"Cut the crap, buddy. My partner and I have your file. Your list of aliases is longer than my arm. Kris Kringle, Santa Claus, S. Nick..." the officer droned on.
"Actually that's Saint Nick," he pointed the error out politely.
"Whatever. Look, you aren't some do gooder if you have all these aliases. Admit you broke into the Smith's house to rob them then we can all get some sleep," the officer did look pretty tired.
"Officer Dorkin...," the Jolly fellow began.
"Alright old man, I've told you already it's Detective Duncan and this is my partner Detective Crispy. No jokes. We've heard them all already," and Detective Duncan seemed to be about at the end of his rope.

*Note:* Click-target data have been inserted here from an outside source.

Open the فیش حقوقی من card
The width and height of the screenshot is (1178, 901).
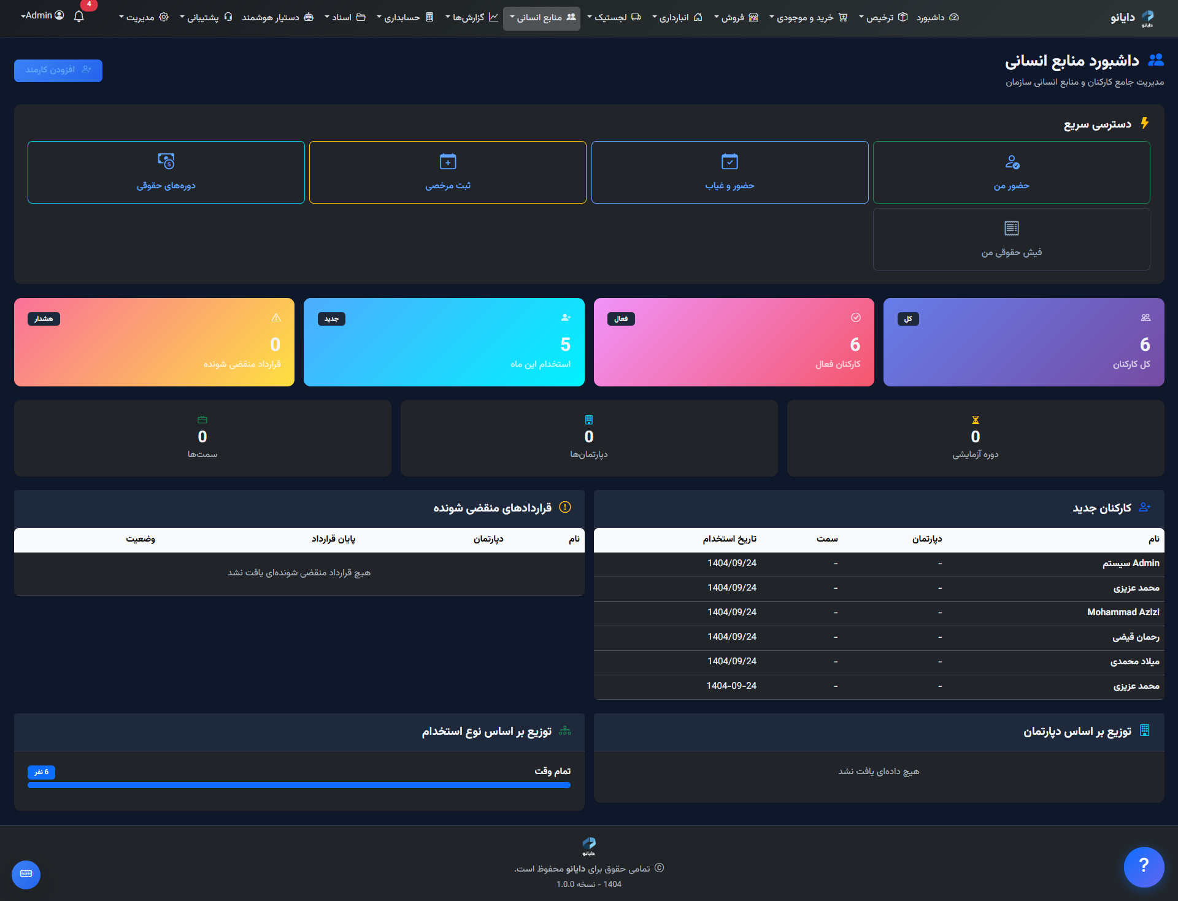[x=1011, y=239]
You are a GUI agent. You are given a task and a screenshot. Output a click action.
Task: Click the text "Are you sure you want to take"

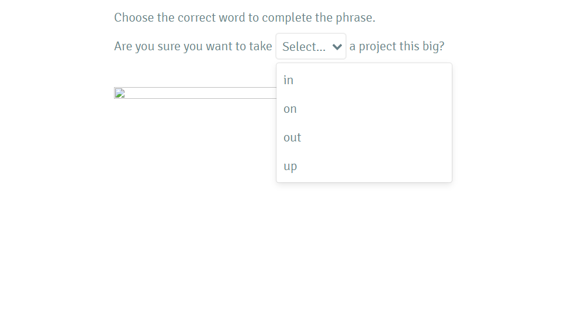tap(193, 46)
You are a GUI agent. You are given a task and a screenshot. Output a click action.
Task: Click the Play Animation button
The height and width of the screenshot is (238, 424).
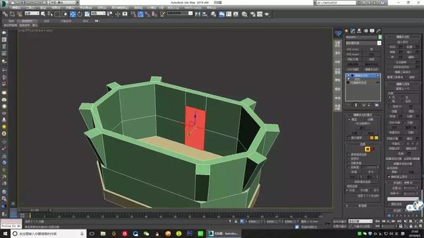tap(388, 221)
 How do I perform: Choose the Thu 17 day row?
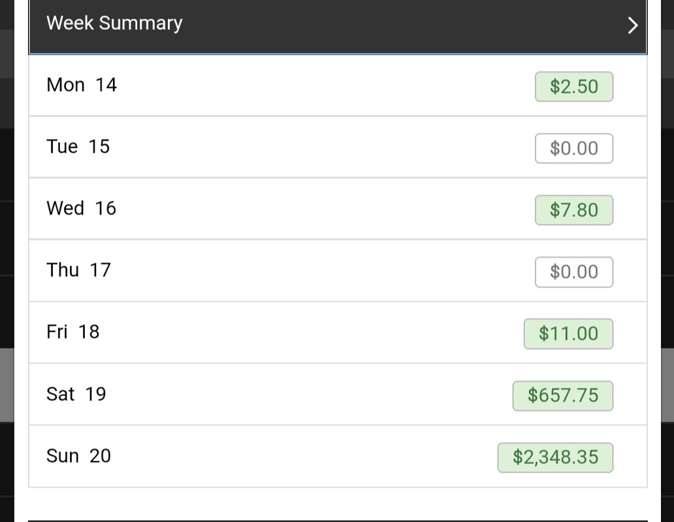pos(338,270)
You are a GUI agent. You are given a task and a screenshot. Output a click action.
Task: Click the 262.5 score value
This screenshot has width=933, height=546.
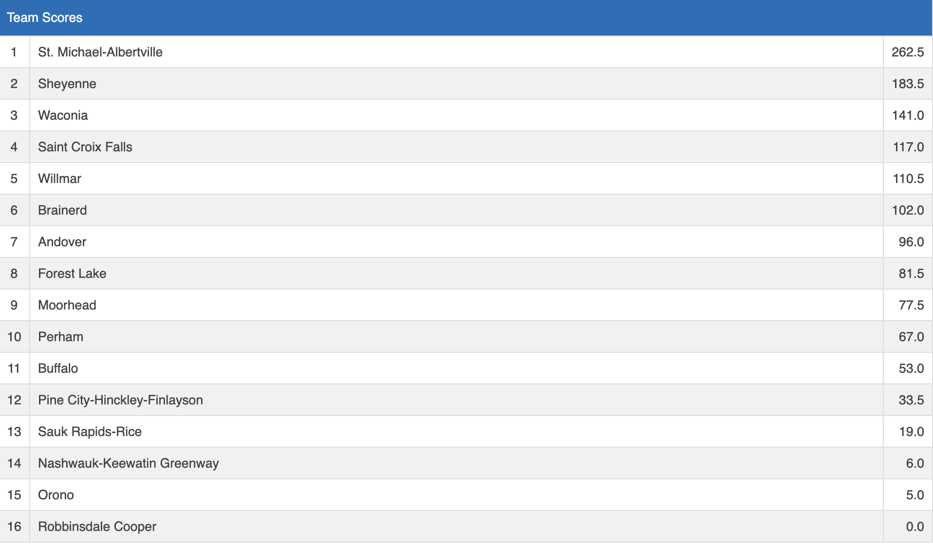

"Well don't worry, I prefer cookies," the perp responded.
"So you went into the Smith's house to steal some cookies? Now we are getting somewhere," the one called Crispy moved forward, his face hovering terribly close to Claus.
"No. I don't steal from the houses, Detective. I leave things behind," he sighed resignedly. This interrogation had been going on for hours and yet it just kept going around and around, getting no where.
"Like what? Bombs? Dead bodies? What?" asked Detective Duncan.
"Nothing bad," the jolly old elf protested. "I leave gifts for the children and sometimes for the adults if they've been very very good."
"So you're a child molester?" the Crispy one interjected.